Em 1978–79, os Acordos de Camp David criaram uma fissura ainda maior: o Egipto assinou a paz com Israel e recuperou o Sinai, mas o custo foi enorme para a causa árabe e para os palestinianos – a questão palestiniana foi marginalizada, a autoridade egípcia virou um parceiro ocidental, e o espaço político para uma solução palestiniana diminuiu. Washington consolidou o seu papel de patrocinador privilegiado de Tel Aviv: ajuda militar maciça, cobertura diplomática e tecnologia de defesa tornaram-se pilares da relação.

O ponto de viragem seguinte ocorreu em 1982, com a invasão do Líbano. Oficialmente destinada a “destruir a infra-estrutura terrorista” da OLP (Organização para a Libertação da Palestina), a operação transformou-se numa ocupação profunda do sul libanês e numa intervenção que ultrapassou largamente os objectivos declarados.

A queda de Beirute, o cerco longuíssimo e o massacre de Sabra e Shatila – perpetrado por milícias locais sob a responsabilidade indirecta das forças israelitas – marcaram brutalmente a imagem internacional de Israel e criaram um ressentimento duradouro. A ocupação do sul do Líbano e a política de segurança instalada aí deram origem a novos focos de resistência (mais tarde o Hezbollah), mostrando que a lógica ocupante gera sempre mais resistência, mais violência e mais custos humanos e estratégicos.

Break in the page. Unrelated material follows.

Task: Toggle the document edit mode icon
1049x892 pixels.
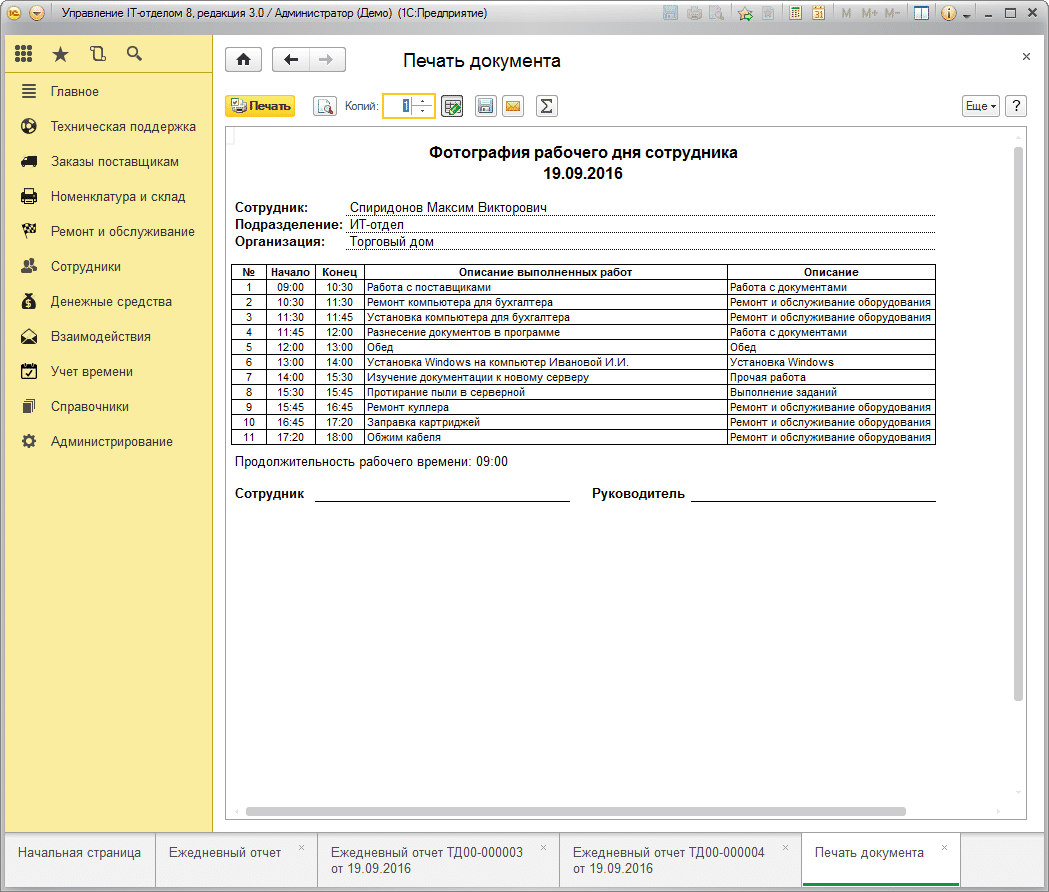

No balanço de 1973 a 1982: Israel saiu desta década com maior poder militar e com uma aliança profunda com os Estados Unidos; saiu também com uma ocupação cada vez mais institucionalizada – assentamentos, infra-estrutura militar, leis e práticas que consolidavam uma realidade colonial. Politicamente ganhou aliados poderosos, mas perdeu legitimidade entre os vizinhos árabes e agravou a situação dos palestinianos, que viram o sonho de retorno e de Estado tornar-se cada vez mais remoto.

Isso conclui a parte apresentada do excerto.